Study material Block Start

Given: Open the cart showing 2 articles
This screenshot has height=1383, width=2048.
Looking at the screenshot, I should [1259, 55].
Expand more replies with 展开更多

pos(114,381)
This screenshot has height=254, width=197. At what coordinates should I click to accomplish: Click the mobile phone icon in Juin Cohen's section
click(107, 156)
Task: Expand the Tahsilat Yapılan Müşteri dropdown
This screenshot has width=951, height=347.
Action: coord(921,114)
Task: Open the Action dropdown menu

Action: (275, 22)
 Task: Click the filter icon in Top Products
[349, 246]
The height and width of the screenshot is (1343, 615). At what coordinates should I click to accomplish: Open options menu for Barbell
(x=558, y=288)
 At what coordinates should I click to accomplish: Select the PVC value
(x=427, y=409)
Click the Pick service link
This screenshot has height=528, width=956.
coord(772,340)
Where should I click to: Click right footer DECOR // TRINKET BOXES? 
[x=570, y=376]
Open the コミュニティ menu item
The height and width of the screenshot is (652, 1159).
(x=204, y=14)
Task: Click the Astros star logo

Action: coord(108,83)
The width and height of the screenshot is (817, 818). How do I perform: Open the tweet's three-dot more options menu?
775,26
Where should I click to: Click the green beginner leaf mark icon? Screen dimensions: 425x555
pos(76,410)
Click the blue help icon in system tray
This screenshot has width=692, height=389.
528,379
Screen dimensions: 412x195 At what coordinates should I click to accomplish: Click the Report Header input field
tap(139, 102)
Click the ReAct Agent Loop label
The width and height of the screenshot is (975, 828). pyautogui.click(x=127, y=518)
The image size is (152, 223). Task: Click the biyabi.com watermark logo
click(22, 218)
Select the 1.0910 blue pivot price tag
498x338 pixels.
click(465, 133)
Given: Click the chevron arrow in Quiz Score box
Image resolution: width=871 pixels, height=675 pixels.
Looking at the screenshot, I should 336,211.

Study material Block End

Prompt:
Each line in the entries above, starting at the line with "Expand more replies with 展开更多" and ending at the line with "Click the blue help icon in system tray", is to be printed exactly, and only those lines.

Solution to the problem:
Expand more replies with 展开更多

pos(114,381)
This screenshot has height=254, width=197. At what coordinates should I click to accomplish: Click the mobile phone icon in Juin Cohen's section
click(107, 156)
Task: Expand the Tahsilat Yapılan Müşteri dropdown
This screenshot has width=951, height=347.
Action: coord(921,114)
Task: Open the Action dropdown menu

Action: (275, 22)
 Task: Click the filter icon in Top Products
[349, 246]
The height and width of the screenshot is (1343, 615). At what coordinates should I click to accomplish: Open options menu for Barbell
(x=558, y=288)
 At what coordinates should I click to accomplish: Select the PVC value
(x=427, y=409)
Click the Pick service link
This screenshot has height=528, width=956.
coord(772,340)
Where should I click to: Click right footer DECOR // TRINKET BOXES? 
[x=570, y=376]
Open the コミュニティ menu item
The height and width of the screenshot is (652, 1159).
(x=204, y=14)
Task: Click the Astros star logo

Action: coord(108,83)
The width and height of the screenshot is (817, 818). How do I perform: Open the tweet's three-dot more options menu?
775,26
Where should I click to: Click the green beginner leaf mark icon? Screen dimensions: 425x555
pos(76,410)
Click the blue help icon in system tray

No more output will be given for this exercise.